生物絮凝剂是一种环境友好高效絮凝剂产品，合成效率低、成本高成为限制其推广使用的主要因素，从根本上解决这一问题需要明确生物絮凝剂的生物合成机制。本课题组在前期研究中，筛选得到高产絮凝剂菌株土壤杆菌 M503，经鉴定絮凝剂为分子量81000Da的β-1,3-葡聚糖，该絮凝剂水溶性好，絮凝效果显著，尤其是合成过程中糖转化率高于其它已知絮凝剂。本课题拟采用转座诱变技术，将转座子插入土壤杆菌M503基因组DNA，筛选获得β-1,3-葡聚糖合成缺陷型菌株，然后以插入的转座子DNA为已知信息采用反向PCR、锚定PCR等方法，结合同源基因保守序列分析，克隆低分子量β-1,3-葡聚糖生物絮凝剂合成相关基因，分析其序列特征，并利用互补实验验证缺失基因功能，为今后利用基因工程菌株生产低分子量β-1,3-葡聚糖生物絮凝剂奠定理论基础。

结论摘要：

本项目克隆获得Agrobacterium sp. M503中β-1,3-葡聚糖（凝胶多糖）合成相关基因crdSAg、exoAAg及exoYAg，并利用在线生物信息学软件完成基因功能预测。其中crdSAg全长1965bp ，编码一个含654个氨基、分子量为73kD的蛋白CrdSAg。CrdSAg含一个与CESA-CelA同源、属于糖基转移酶2家族的保守区。CrdSAg是一个具有七个跨膜区的膜蛋白，蛋白二级结构包含43.12% α-螺旋, 17.89% β-折叠及 38.99% 无规则卷曲。CrdSAg与CrdS的同源性为99%，仅有13个氨基酸残基不同，差异极小。Agrobacterium sp.M503筛选自环氧丙烷皂化废水处理活性污泥，因此我们对环氧丙烷皂化废水活性污泥宏基因组进行测序。

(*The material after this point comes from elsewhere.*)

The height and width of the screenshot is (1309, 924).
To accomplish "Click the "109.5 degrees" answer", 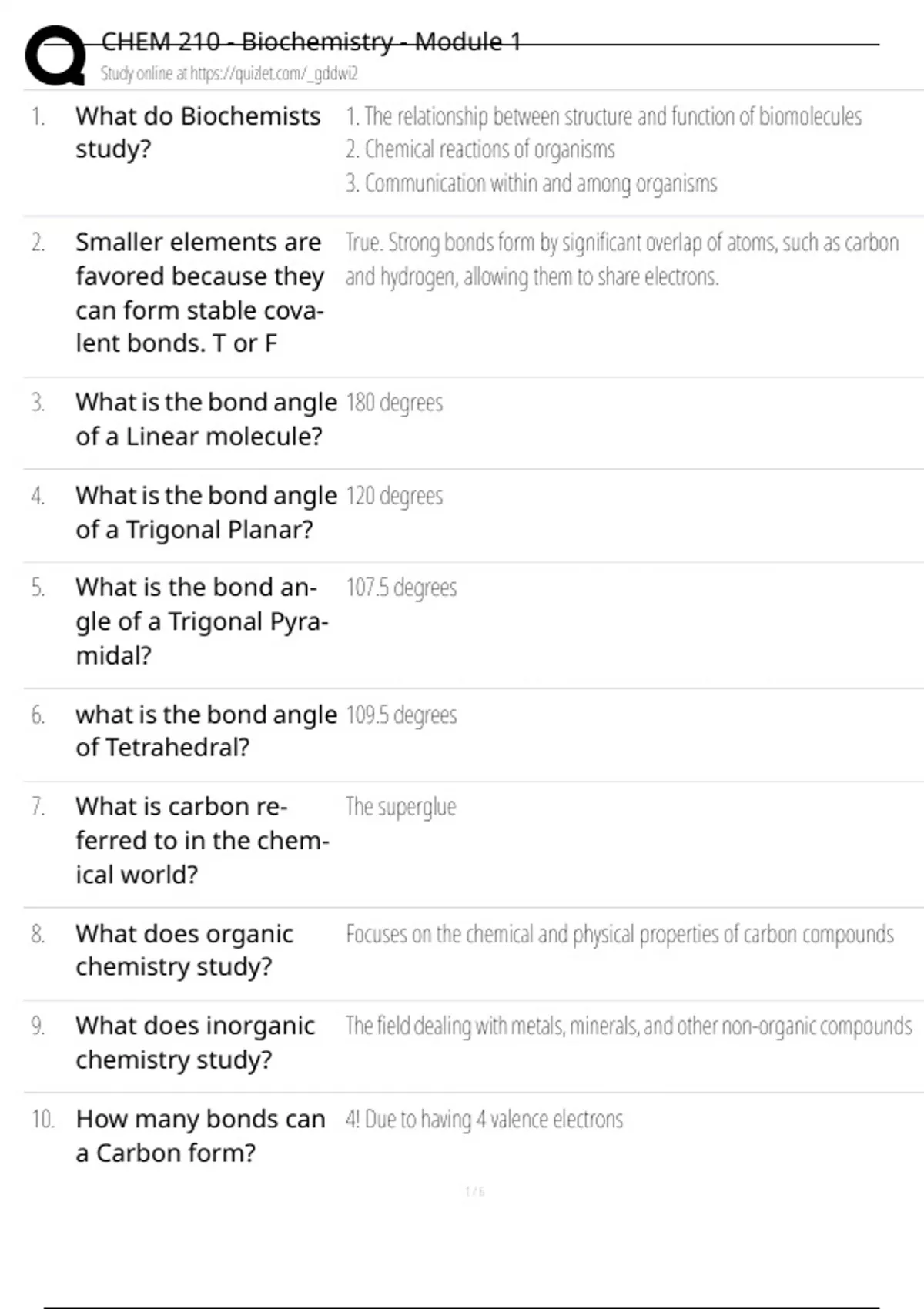I will pyautogui.click(x=401, y=715).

通过对宏基因组序列分析，发现Agrobacterium sp.是组成活性污泥的主要菌种之一，并在宏基因组中发现与Agrobacterium sp.葡聚糖合成相关的基因序列。对这一序列进行Blast-p分析，发现其与Genbank上注释的Agrobacterium sp. C58的葡聚糖生物合成蛋白有36%的同源性。经保守区域分析，发现这一序列属Acyl_transf_3 家族。将这一序列和Agrobacterium sp. C58的CrdS进行序列比对，发现一些保守位点。对此序列进行跨膜区域分析发现，这一蛋白定位在细胞膜上，具有10个跨膜结构域，且未发现典型的信号肽序列，表明此蛋白可能具有其他特殊机制将其定位在细胞膜上，其葡聚糖催化合成机制有待深入研究。项目组筛选获得一株产凝胶多糖菌株Pseudomonas sp. QL212 (保藏编号CGMCC NO.9651)。Pseudomonas sp. QL212只有在蔗糖作为碳源时发酵合成凝胶多糖，产量最高可达5.94g/L，高于现有已知Pseudomonas sp.合成凝胶多糖最高产量。经脱蛋白、离子交换层析及凝胶层析得凝胶多糖纯品，用多角度激光散射法测得其分子量为618 kD，水溶性较好，具有较高研究价值。对于所测试的高岭土、黄河水、印染污水及果汁等样品，QL212多糖发酵液絮凝率均达90%以上。基于本项目研究内容，发表研究论文7篇，其中SCI收录3篇、EI收录3篇，获中国商业联合会科技进步奖二等奖1项，申请国家发明专利3项。